На это Лей, обратясь к Вальтеру, заметил:

– Я думал, что этот человек рассорился со Сталиным потому, что тот его обидел.

Власов к этому времени достаточно понимал по-немецки, а кроме того он услышал и пренебрежительный тон, которым были сказаны эти слова. Сдерживая себя, он сказал:

– Речь идет совсем не о моей личности, а о деле, о моем страдающем народе.
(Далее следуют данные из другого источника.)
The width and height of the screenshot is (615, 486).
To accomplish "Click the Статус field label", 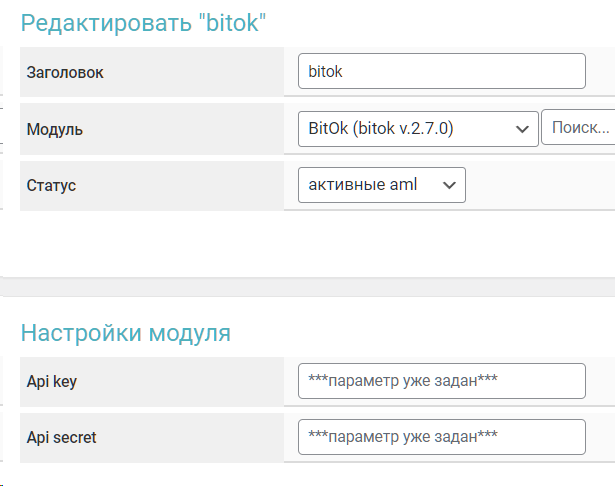I will coord(51,185).
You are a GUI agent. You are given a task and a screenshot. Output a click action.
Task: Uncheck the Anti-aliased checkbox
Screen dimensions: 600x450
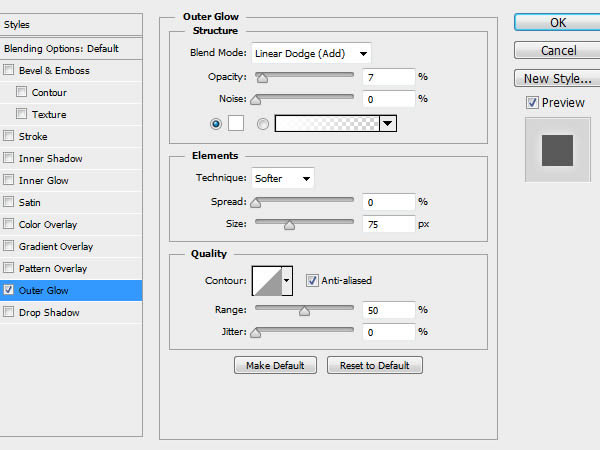(312, 280)
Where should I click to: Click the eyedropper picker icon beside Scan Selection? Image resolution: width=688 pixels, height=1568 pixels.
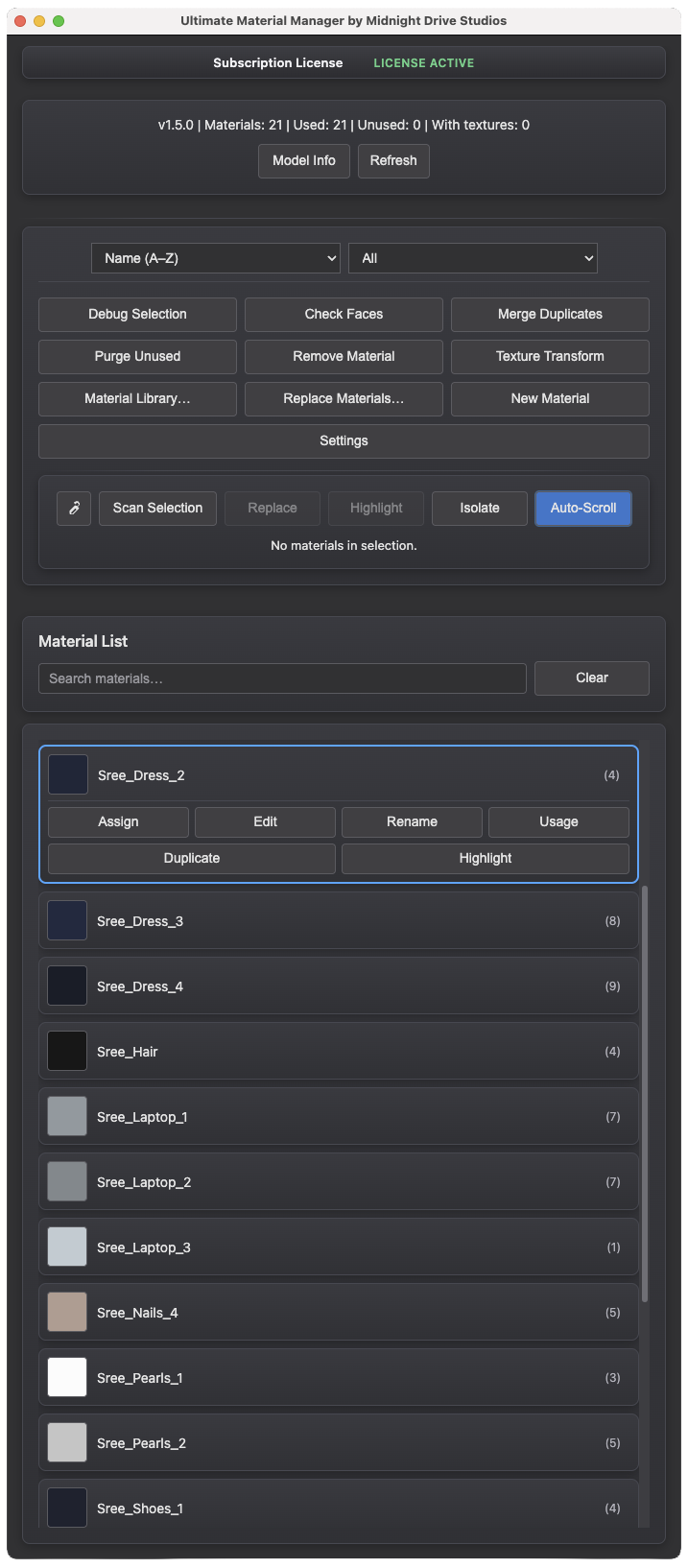coord(74,508)
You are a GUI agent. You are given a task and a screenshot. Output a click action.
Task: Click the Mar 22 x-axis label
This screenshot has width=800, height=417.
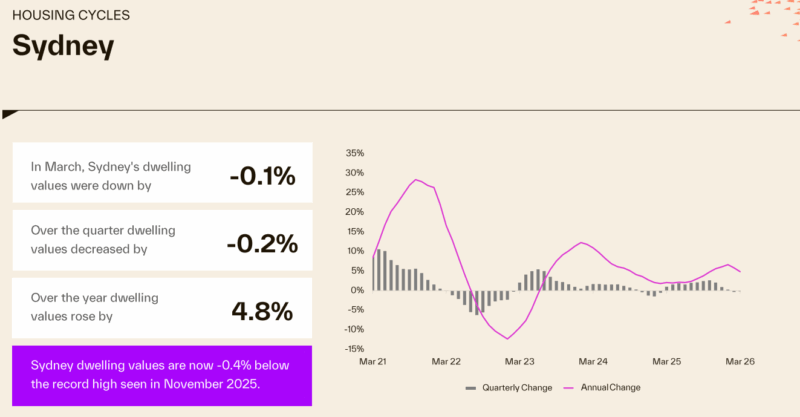pyautogui.click(x=445, y=361)
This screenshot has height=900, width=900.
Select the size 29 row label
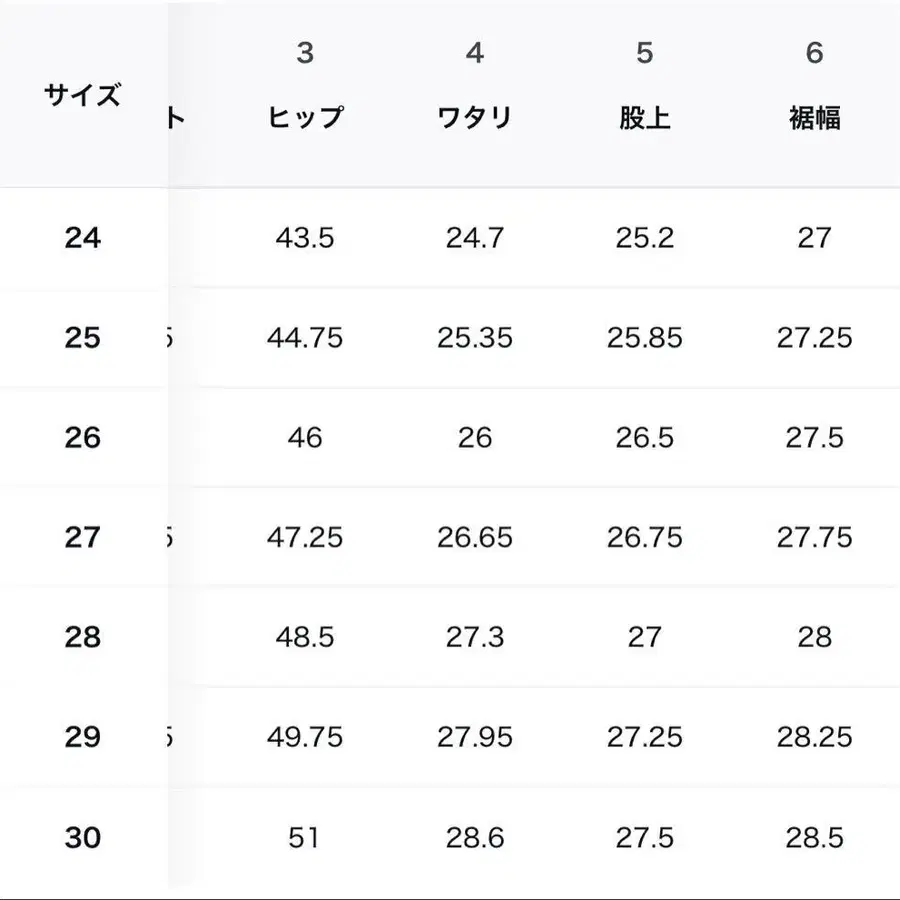tap(83, 737)
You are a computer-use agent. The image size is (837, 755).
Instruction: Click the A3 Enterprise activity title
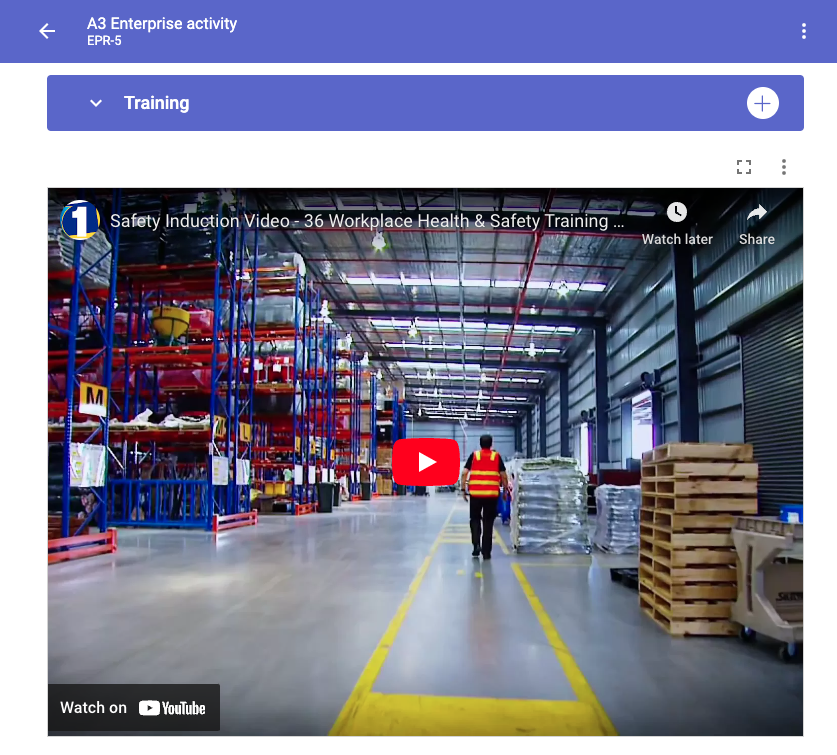click(x=162, y=23)
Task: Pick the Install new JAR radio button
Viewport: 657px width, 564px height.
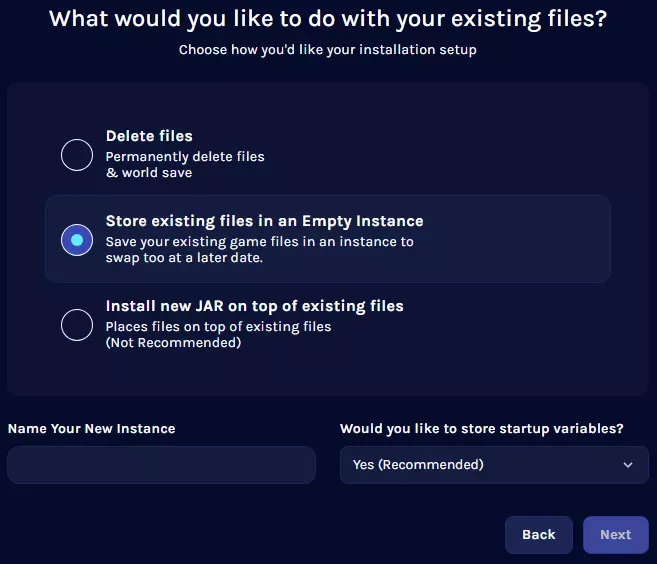Action: pos(77,325)
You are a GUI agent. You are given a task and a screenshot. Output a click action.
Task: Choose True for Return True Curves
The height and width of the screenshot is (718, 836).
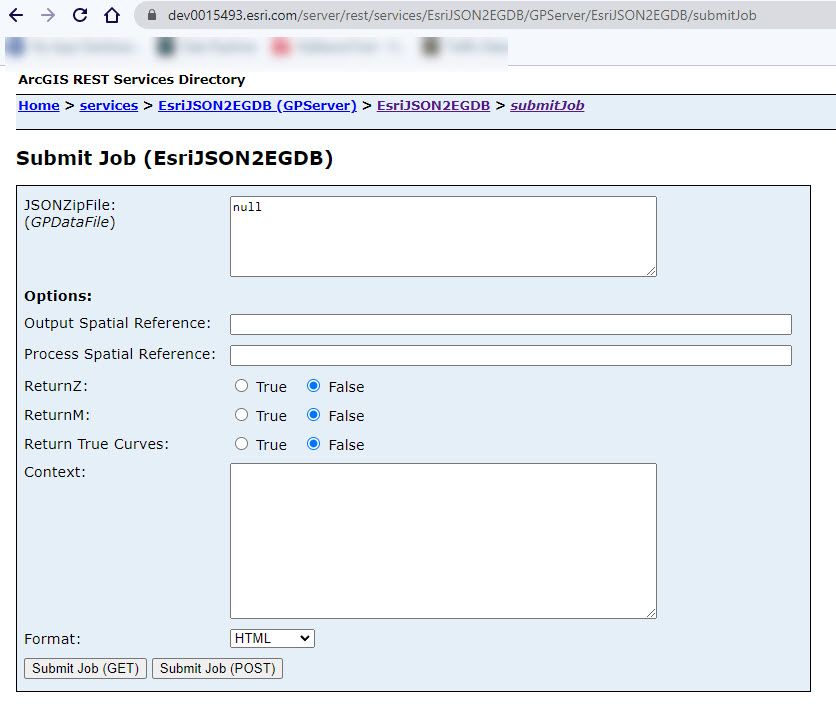coord(241,443)
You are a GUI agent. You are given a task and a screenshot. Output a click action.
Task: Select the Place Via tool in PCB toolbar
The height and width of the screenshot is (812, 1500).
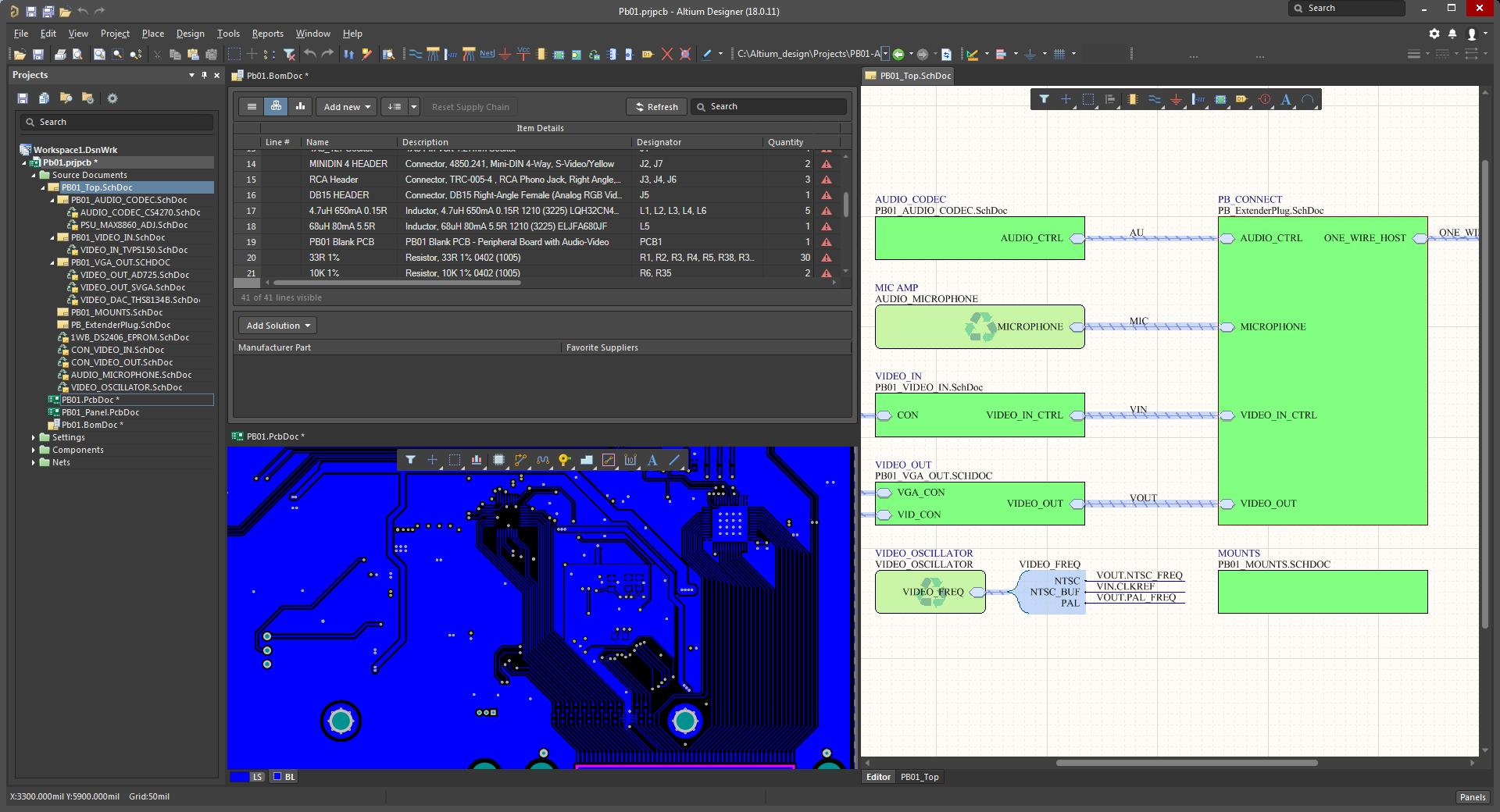coord(564,461)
Лей попросил Власова продолжать рассказ. Власов начал описывать свое пребывание в Китае в 1938–39 гг. и, как всегда, при этом оживился. Он с похвалой отозвался о генералиссимусе Чан Кай-ши и предсказал поражение японцев. Лею не понравились такие речи о японских союзниках, и Вальтеру потребовалось много такта для продолжения разговора.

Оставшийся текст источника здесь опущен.